24 octubre 2013
En un soneto
de Jorge Luis Borges dedicado al místico sueco Emanuel Swedenborg, el escritor
argentino imagina que éste era capaz de ver lo que no ven los otros terrenales:
/ La ardiente geometría, el cristalino / Laberinto de Dios y el remolino /
Sórdido de los goces infernales, pero sabiendo que tanto la Gloria como la
Perdición no son destinos lejanos o intangibles, porque en tu alma están.
La idea del
hombre como compendio o espejo del universo, del cielo y el infierno, me sirve para hablar de un compatriota de
Swedenborg, el fotógrafo Micke Berg, nacido en 1949 en el norteño villorrio de
Lycksele, donde casi nada saben de la luz solar durante cuatro meses al año.
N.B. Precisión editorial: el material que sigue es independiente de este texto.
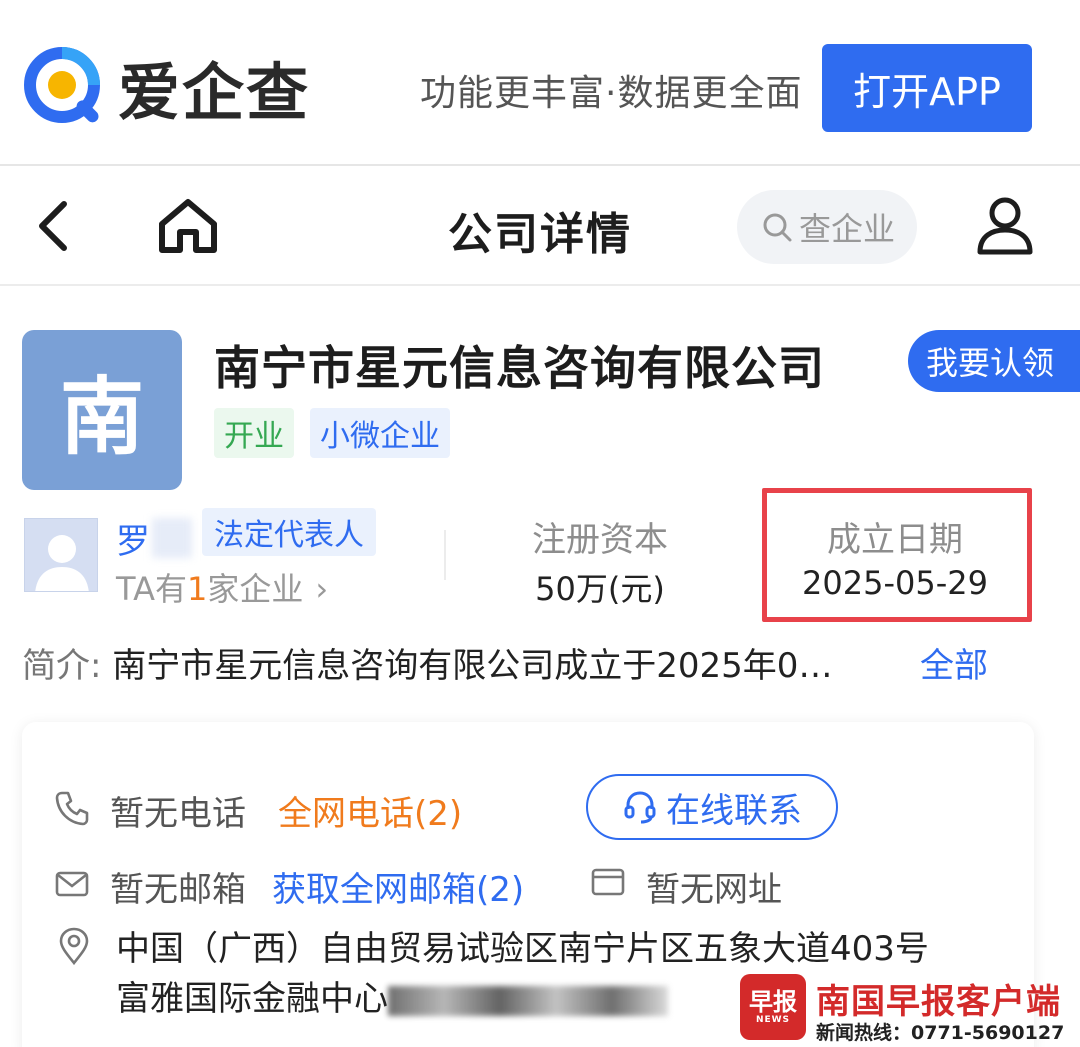 This screenshot has height=1047, width=1080. What do you see at coordinates (714, 890) in the screenshot?
I see `website-status: 暂无网址` at bounding box center [714, 890].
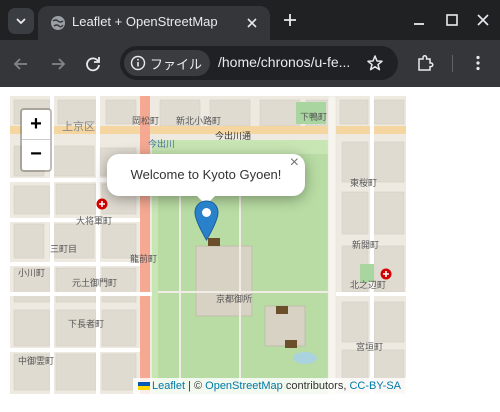  I want to click on site-info-chip: ファイル, so click(167, 63).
Quizá de esa vida sin frontera precisa entre el día y la noche provenga la
propensión de Berg, cuyo grado de conocimiento de la obra de Swedenborg
desconozco, a pensar, como éste, que la soledad de cada hombre todo lo incluye
y que la vida es una danza enloquecida de microcosmos personales, en cada uno
de los cuales cohabitan asimismo, como enumeró Borges, “plantas, montañas,
mares, continentes, minerales, árboles, flores, abrojos, peces, herramientas,
ciudades y edificios”.
Creo que si
me pidieran el nombre de un fotógrafo vivo en el cual se resume la divinidad
del ser humano, elegiría a Berg, un ind0mable individualista que, muy a su
pesar, ejercita la cívica melodía de recordarnos que no somos símbolos o cifras
escritos por alguien ajeno, sino contenedores de la divinidad —y también de su
necesario complemento, la condenación—. Digo muy a su pesar porque Berg es uno
de esos descreídos hijos de la mitad del siglo XX a quienes conozco bien porque
son mis compadres generacionales: viven en la duda y la cultivan, suelen
proferir apostasías y abjurar de todo, pero son inocentes y no saben conspirar
y, claro, dudan (también) de sí mismos y lo hacen con tal fervor que terminan
por confiar en la única región donde la duda no cabe, la santidad del alma.